М. Н. Герчик
«…Отдаешь навсегда»
1
Взрыв прокатился по вершинам сосен, стряхивая на землю ржавую хвою и вылущенные растопыренные шишки, сорвал с березы охапку лимонно-желтой жестяной листвы, вспугнул стаю ворон, ошалело метнувшихся в блекло-синее небо, и снова тихо, прозрачно стало в лесу, пронизанном нежарким осенним солнцем, только порохом еще остро пахло несколько минут, но потом этот запах унес ветер.
А может, все это только почудилось мне: хвоя, шишки, солнце; острая, перебившая запах смолы и прели, пороховая гарь; может, я потом придумал ворон — просто черными комьями рванулась из-под ног земля; и листьев никаких не было — тугим, накрахмаленным полотнищем хлестнул по глазам лимонно-желтый свет, такой пронзительно яркий, будто вдребезги раскололось солнце и обрушилось на меня. Откуда мне было знать, каким стал этот лес после взрыва? Откуда мне было знать, что лопоухий Димка Каштанов уже убит, что его уже нет, Димки, рыжего и круглолицего, как подсолнух, а сам я лежу в двух шагах от него, на горбатой кочке, нашпигованный осколками, как тыква семечками, и не приду в сознание даже тогда, когда врачи отхватят мне руки почти по самые локти и левую ногу чуть пониже колена. Ничего я не знал, ничего не видел, потому что время остановилось для меня, хотя во всем мире продолжали тикать часы, а пространство сжалось до размеров настывшей кочки, на которую меня швырнуло, — много ли с такой кочки можно увидеть… Кусок неба над головой, да и то если хватит сил открыть глаза.
2
Это было пятнадцать с немногим лет тому назад, осенью сорок седьмого.
Мы с Димкой смылись с уроков, забежали во двор школы, засунули свои книги и тетрадки в поленницу, сложенную у забора под навесом, и отправились в лес за опятами — много в тот год наросло вокруг пней опят, хоть ты их косой коси, а какие они были вкусные осенью сорок седьмого, поджаренные на подсолнечном масле! Лес был недалеко от школы, за цыганскими огородами: по железнодорожному полотну мимо мармеладной фабрики с красной кирпичной трубой, над которой указательным пальцем торчал громоотвод, мимо больницы, затем по крутой, убегающей из-под ног тропинке вниз, к заброшенному глиняному карьеру, где немцы расстреливали наших военнопленных, по скользким камням через Вонючку, — от силы минут пятнадцать ходьбы.

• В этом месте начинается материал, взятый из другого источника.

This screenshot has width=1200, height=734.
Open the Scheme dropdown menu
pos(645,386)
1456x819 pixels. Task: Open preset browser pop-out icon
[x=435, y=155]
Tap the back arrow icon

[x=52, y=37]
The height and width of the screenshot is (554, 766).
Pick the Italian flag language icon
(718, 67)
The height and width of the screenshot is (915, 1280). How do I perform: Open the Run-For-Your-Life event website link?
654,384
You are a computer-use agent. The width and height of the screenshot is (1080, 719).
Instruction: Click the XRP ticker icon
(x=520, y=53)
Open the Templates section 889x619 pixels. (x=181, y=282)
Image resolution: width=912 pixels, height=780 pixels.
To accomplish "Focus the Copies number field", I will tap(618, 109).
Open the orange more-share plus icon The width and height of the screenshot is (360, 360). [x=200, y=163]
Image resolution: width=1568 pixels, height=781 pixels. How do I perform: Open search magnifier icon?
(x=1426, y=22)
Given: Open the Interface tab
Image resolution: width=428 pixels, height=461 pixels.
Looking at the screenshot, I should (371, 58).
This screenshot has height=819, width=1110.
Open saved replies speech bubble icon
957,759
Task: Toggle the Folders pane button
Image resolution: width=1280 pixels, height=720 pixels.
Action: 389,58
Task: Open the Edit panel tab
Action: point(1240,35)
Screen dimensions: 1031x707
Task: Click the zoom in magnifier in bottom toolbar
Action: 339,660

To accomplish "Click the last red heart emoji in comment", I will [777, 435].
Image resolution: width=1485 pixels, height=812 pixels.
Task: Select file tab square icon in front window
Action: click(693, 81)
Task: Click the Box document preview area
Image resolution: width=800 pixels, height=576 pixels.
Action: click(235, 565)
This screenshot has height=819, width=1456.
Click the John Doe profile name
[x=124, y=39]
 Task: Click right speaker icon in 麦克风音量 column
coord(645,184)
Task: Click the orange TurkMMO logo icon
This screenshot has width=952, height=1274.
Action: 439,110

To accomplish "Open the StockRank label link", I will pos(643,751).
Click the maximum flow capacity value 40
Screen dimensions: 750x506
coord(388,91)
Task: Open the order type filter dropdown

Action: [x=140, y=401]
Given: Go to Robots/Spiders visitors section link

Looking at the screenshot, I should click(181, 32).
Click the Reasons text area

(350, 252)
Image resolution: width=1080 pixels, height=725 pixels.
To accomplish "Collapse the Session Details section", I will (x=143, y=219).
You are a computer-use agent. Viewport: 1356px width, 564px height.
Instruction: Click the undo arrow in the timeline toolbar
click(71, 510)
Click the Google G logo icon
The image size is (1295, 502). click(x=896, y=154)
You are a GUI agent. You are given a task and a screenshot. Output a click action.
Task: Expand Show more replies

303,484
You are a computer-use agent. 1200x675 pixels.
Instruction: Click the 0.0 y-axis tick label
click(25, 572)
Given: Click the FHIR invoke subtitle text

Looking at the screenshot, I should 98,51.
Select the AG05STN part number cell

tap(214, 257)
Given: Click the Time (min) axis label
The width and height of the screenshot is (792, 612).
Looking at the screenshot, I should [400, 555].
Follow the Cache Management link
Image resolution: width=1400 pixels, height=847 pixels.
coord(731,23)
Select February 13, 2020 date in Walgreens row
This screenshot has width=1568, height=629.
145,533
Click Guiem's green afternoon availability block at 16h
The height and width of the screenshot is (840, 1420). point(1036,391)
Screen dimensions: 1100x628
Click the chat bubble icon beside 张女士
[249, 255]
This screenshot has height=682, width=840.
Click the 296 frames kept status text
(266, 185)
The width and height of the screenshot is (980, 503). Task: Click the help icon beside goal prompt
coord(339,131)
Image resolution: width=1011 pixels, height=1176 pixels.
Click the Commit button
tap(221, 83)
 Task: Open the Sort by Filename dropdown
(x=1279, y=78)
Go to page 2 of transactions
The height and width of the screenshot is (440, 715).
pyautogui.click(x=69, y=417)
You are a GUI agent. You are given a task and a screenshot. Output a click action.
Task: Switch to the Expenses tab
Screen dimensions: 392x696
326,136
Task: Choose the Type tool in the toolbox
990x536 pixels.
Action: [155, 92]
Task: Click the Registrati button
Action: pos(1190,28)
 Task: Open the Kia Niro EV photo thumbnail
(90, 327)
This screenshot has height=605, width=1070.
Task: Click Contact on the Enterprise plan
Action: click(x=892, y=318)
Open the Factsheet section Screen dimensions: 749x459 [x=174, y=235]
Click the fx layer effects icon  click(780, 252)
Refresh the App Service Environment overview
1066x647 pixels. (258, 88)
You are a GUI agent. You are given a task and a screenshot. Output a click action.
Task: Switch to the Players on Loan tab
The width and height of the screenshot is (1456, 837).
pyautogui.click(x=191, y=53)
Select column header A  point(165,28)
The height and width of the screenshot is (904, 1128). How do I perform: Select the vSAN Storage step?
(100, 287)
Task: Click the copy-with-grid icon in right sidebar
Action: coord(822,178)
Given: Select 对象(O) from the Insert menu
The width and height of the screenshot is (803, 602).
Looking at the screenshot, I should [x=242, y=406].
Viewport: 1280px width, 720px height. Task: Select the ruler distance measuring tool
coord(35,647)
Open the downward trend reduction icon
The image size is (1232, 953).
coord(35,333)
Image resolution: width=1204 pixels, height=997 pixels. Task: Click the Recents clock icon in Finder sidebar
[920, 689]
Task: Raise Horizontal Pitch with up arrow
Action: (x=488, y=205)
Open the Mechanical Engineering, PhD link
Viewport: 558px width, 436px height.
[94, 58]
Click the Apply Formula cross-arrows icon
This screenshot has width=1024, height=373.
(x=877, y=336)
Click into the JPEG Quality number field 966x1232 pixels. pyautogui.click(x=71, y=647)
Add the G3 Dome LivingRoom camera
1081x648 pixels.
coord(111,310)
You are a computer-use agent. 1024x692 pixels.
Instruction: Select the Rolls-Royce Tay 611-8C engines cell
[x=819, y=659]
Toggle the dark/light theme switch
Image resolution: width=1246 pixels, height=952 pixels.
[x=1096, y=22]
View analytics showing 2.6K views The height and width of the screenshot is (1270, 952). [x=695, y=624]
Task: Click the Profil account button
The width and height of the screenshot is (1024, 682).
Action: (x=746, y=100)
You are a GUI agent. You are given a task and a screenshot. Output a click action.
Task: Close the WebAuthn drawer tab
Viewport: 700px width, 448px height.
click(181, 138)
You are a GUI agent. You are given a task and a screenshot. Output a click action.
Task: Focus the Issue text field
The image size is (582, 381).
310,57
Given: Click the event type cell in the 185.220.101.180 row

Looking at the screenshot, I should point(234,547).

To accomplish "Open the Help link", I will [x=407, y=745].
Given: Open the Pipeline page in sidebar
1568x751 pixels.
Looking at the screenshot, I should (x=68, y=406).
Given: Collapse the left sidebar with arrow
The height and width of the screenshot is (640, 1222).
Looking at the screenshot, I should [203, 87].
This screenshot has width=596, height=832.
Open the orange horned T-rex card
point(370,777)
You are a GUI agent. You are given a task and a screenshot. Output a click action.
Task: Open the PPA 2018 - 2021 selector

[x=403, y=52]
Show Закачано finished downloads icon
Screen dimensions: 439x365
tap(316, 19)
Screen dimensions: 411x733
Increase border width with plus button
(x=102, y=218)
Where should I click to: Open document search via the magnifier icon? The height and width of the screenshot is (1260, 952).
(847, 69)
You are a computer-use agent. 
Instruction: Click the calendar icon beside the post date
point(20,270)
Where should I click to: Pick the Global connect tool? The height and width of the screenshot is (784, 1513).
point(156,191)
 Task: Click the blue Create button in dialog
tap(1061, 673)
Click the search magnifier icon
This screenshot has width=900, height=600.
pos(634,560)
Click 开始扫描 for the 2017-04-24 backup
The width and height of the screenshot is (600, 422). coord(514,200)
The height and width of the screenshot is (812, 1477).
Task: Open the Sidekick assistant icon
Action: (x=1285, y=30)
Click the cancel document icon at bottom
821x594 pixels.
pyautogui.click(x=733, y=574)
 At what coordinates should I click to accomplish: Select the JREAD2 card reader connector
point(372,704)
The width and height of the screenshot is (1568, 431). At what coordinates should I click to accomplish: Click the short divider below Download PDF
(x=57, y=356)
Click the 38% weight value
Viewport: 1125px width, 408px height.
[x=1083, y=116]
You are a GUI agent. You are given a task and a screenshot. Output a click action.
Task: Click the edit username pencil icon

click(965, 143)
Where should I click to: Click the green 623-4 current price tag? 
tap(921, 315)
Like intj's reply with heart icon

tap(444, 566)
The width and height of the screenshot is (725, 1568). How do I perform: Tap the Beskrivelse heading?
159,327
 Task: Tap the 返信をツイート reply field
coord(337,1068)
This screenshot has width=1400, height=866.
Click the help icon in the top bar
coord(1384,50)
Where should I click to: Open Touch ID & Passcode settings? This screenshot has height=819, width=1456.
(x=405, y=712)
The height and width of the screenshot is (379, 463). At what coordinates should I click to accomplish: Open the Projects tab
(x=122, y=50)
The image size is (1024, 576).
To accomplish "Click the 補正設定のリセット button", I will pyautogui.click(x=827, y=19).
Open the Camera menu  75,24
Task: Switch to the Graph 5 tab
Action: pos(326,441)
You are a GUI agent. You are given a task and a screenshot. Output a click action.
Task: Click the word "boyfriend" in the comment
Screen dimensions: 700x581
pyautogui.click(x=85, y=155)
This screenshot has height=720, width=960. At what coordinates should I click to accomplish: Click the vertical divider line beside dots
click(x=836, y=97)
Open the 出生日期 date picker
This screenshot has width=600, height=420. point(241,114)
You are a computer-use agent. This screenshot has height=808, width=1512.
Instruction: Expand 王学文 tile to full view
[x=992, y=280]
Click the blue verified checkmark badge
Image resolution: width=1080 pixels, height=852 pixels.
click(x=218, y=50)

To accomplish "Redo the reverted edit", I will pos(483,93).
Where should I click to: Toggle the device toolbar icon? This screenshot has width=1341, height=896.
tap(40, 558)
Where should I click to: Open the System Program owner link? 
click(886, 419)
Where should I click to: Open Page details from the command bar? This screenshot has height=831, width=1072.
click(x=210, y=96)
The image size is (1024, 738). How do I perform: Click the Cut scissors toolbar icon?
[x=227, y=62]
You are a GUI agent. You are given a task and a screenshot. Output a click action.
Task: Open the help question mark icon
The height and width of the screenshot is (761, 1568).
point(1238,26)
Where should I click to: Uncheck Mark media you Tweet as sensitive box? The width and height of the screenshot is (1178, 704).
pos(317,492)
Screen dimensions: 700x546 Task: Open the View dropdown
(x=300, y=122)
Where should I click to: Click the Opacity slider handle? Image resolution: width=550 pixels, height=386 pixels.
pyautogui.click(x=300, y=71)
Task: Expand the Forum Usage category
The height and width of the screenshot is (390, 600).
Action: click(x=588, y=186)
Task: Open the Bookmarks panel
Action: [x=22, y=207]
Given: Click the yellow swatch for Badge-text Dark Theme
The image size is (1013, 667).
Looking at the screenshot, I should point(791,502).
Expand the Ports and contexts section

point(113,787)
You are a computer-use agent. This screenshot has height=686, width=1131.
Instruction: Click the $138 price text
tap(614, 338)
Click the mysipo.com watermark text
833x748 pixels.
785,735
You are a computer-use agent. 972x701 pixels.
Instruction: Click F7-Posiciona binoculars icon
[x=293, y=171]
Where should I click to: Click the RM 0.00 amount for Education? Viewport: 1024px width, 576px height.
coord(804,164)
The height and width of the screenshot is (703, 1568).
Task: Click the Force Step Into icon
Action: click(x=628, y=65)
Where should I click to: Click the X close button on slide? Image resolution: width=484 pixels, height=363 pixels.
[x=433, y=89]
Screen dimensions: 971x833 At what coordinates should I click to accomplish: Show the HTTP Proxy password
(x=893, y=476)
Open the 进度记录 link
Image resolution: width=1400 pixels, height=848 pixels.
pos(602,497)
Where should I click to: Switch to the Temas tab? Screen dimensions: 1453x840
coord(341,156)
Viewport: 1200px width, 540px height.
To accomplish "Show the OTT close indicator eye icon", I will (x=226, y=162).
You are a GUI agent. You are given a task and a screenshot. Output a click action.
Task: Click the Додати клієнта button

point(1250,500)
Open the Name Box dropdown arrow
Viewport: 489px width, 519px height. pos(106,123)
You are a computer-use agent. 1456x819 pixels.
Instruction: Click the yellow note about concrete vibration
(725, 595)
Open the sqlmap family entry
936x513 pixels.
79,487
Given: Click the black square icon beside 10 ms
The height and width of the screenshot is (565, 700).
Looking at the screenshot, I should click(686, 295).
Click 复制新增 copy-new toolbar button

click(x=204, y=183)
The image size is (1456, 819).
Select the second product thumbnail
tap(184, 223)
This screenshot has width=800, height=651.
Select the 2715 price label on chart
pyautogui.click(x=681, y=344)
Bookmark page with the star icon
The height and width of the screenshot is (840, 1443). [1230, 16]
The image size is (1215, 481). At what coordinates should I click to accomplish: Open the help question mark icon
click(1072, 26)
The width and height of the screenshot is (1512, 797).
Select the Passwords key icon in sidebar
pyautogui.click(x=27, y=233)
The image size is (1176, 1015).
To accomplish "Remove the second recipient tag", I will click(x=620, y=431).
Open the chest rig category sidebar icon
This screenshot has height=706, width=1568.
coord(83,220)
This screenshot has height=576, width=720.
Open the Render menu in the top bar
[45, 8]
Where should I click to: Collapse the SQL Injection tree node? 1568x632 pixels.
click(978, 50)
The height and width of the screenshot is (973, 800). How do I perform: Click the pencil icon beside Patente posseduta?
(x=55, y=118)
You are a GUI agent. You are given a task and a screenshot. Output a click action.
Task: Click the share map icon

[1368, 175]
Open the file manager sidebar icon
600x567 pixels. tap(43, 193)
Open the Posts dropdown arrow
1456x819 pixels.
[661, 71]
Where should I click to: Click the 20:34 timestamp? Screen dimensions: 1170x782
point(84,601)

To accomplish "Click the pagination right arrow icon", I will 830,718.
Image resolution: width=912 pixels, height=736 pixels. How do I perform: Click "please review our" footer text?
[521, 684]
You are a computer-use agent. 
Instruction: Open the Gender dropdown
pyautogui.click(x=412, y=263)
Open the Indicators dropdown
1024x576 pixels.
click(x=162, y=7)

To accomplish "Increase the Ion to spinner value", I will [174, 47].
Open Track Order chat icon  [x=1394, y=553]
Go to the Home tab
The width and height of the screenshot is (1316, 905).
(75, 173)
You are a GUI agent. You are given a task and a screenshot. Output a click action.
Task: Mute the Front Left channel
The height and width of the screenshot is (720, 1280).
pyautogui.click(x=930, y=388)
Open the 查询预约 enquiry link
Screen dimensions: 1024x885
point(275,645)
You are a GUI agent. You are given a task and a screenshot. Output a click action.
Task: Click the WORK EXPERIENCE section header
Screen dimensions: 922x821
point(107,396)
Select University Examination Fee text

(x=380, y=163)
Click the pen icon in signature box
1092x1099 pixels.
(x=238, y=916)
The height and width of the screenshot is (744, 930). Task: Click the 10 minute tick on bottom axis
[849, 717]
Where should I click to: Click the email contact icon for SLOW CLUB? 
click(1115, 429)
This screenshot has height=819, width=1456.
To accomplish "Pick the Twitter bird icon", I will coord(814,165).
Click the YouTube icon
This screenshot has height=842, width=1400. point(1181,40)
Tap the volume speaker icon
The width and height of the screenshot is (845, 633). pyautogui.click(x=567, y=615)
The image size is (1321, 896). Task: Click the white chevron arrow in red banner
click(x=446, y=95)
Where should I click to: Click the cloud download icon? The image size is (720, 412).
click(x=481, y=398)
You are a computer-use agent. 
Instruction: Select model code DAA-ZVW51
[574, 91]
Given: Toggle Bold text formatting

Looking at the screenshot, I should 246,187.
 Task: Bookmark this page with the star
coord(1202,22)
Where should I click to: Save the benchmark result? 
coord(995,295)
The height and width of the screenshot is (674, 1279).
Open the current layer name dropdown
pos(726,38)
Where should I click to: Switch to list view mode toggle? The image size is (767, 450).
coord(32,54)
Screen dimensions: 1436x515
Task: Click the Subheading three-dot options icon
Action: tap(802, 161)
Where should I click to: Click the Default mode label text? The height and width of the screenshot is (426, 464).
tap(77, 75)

Мы бегали туда часто, особенно с арифметики: и я и Димка ее терпеть не могли, — играли возле старых окопов и блиндажей в войну, разоряли птичьи гнезда, собирали ягоды и грибы — реденький, сто раз исхоженный лесок, с пестрыми дятлами, земляничными выжарками и ледяной криничкой под старой обомшелой елью.Я и сейчас, много лет спустя, не могу понять, как это Димка в тот раз меня обогнал. Тощий, маленький, он вечно стоял на физкультуре на левом фланге, сроду ему не удавалось меня обогнать. А в тот день Димка был в длинном, чуть не до пят, тяжеленном солдатском бушлате с подвернутыми рукавами — донашивал отцовский, и в огромных кирзовых сапогах, разъезжавшихся на скользкой прели… То ли у меня тогда ботинок развязался и я остановился на минутку, то ли споткнулся о какой-то пень или камень — не помню, но только он обогнал меня первый и последний раз в жизни, шагов на пять обогнал и наступил на мину, черт знает сколько времени пролежавшую в земле, будто дожидаясь, когда мы побежим в лес за опятами, и теперь его нет, рыжего, круглолицего, как подсолнух, в солдатском бушлате и кирзовых сапогах… Нет Димки, и даже его мама теперь не плачет, завидев меня, только бормочет себе что-то под нос, и у нее трясется голова, а раньше каждый раз плакала, и я боялся с ней встречаться, будто это я был виноват в том, что он погиб.